**Stated goal**
Return, unchanged, the items that run from the line containing "More Contact Information" through the line containing "79, 83, 94)", including both of those lines.

(Records for locating words and elements)

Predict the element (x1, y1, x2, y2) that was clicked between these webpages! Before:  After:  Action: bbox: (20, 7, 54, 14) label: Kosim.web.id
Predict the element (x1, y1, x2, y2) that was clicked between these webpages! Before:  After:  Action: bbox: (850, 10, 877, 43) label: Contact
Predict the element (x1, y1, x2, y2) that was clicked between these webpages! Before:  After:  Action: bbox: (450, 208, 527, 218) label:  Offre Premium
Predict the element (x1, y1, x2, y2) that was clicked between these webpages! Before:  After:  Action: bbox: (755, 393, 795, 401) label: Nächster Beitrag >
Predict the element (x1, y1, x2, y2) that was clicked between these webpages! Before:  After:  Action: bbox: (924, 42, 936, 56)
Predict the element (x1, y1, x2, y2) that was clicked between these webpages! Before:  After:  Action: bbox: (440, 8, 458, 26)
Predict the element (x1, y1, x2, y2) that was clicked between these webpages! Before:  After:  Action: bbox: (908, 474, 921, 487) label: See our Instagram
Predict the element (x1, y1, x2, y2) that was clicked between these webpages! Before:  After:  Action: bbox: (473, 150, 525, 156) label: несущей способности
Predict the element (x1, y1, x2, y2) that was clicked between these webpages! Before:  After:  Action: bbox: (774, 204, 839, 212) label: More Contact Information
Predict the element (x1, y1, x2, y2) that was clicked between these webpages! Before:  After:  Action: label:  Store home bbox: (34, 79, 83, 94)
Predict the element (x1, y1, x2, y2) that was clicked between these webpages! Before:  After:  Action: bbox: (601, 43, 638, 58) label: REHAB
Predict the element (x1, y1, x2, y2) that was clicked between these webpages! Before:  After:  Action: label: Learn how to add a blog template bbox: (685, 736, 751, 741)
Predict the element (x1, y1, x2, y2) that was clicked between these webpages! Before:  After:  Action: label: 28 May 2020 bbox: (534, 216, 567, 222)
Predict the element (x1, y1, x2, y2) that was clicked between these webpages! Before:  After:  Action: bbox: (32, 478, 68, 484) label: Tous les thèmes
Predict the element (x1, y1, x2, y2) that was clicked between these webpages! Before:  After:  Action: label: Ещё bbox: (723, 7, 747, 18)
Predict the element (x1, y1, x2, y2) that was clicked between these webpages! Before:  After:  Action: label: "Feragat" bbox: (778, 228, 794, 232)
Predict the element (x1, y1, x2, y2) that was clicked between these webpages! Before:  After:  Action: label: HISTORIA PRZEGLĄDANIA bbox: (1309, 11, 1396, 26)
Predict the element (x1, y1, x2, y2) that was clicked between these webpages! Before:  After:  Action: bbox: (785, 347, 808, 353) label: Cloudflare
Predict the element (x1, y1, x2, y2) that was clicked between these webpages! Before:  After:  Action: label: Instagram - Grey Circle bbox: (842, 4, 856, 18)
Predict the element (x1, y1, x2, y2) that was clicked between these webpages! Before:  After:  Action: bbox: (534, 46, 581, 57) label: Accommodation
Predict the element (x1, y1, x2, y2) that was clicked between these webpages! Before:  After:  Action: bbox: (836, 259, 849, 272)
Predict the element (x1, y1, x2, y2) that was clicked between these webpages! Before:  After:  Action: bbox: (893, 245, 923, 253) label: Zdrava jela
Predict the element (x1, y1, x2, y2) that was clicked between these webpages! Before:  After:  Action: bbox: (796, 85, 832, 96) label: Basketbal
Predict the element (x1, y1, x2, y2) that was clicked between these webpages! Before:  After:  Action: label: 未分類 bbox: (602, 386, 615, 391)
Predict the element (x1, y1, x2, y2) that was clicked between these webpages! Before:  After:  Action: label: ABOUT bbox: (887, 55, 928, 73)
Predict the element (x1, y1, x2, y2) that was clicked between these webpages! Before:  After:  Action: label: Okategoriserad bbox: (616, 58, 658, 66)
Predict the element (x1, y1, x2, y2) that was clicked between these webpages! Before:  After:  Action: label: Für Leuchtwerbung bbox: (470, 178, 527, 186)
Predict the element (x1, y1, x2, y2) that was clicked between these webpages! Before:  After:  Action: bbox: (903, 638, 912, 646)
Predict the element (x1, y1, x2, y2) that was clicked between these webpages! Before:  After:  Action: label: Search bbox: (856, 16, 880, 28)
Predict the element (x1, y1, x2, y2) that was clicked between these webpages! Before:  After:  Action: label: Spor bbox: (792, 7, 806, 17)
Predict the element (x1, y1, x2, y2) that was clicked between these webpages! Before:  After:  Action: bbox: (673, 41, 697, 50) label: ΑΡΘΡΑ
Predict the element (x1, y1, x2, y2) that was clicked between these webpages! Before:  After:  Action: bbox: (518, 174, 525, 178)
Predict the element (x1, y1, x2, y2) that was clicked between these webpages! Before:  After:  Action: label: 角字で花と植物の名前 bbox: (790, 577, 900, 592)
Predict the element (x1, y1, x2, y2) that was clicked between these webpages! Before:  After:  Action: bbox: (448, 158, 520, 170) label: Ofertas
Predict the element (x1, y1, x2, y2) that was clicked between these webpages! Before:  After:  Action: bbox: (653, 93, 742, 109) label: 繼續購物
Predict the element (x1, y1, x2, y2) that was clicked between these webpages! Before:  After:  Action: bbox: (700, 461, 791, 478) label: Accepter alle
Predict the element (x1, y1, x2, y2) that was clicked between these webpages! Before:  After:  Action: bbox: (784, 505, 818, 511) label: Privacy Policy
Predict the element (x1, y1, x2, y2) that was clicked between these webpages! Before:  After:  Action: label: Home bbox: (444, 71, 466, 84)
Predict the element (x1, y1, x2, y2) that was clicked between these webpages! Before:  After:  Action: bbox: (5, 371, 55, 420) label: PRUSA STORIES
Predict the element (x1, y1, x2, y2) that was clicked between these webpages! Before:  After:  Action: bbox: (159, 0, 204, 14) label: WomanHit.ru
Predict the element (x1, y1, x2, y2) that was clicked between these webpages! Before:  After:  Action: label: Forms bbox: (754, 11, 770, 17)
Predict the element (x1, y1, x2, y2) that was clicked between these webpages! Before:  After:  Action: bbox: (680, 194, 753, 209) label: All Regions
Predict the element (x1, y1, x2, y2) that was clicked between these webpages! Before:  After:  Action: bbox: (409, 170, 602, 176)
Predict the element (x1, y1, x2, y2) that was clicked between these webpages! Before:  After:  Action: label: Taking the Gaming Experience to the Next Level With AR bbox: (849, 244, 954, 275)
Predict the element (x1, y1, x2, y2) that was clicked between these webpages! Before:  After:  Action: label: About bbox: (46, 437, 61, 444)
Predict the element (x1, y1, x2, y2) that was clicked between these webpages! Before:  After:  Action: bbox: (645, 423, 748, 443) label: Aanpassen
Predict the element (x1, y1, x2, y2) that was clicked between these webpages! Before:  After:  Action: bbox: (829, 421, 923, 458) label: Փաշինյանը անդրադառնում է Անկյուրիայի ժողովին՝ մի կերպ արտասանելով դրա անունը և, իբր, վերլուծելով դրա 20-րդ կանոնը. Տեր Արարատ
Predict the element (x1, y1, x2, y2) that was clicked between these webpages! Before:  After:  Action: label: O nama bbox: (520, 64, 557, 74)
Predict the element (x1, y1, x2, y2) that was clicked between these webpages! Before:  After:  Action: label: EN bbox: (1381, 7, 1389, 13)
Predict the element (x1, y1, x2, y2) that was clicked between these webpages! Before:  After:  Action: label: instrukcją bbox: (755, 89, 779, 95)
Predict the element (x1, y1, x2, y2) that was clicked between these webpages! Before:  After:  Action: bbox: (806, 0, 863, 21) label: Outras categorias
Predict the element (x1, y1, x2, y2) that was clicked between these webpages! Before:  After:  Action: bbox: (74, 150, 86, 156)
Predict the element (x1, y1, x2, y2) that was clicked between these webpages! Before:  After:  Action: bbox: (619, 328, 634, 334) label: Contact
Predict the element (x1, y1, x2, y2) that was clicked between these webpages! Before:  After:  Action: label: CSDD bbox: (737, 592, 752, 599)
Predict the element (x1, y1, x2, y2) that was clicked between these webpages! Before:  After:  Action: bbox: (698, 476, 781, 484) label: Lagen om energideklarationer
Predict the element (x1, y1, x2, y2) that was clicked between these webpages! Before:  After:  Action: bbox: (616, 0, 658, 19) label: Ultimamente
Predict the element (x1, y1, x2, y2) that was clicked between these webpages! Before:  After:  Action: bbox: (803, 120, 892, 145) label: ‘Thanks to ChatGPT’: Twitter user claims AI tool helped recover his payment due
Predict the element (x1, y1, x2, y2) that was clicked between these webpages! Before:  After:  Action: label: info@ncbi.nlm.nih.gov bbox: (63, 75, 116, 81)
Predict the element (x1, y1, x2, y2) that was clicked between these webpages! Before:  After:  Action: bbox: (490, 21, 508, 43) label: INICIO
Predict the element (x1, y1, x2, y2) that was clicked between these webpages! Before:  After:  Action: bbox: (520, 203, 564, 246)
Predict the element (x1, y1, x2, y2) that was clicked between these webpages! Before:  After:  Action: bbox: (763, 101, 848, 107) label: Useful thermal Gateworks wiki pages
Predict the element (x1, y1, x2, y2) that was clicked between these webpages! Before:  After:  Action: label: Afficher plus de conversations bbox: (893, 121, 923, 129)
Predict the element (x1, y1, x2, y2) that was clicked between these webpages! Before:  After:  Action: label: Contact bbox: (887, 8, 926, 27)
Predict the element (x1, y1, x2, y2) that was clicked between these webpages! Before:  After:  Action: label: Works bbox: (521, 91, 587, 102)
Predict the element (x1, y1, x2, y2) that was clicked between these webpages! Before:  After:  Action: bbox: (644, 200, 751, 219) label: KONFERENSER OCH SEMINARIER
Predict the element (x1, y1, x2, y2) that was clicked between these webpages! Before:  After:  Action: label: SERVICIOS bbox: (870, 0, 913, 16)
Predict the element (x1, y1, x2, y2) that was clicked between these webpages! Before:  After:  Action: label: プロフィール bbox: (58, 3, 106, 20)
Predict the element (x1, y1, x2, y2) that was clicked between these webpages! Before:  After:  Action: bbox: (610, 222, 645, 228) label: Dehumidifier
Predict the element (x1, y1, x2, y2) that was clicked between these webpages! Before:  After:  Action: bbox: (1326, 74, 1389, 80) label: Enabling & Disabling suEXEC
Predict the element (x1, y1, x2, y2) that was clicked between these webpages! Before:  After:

**Result of this exercise**
Predict the element (x1, y1, x2, y2) that was clicked between these webpages! Before:  After:  Action: bbox: (774, 204, 839, 212) label: More Contact Information
Predict the element (x1, y1, x2, y2) that was clicked between these webpages! Before:  After:  Action: label:  Store home bbox: (34, 79, 83, 94)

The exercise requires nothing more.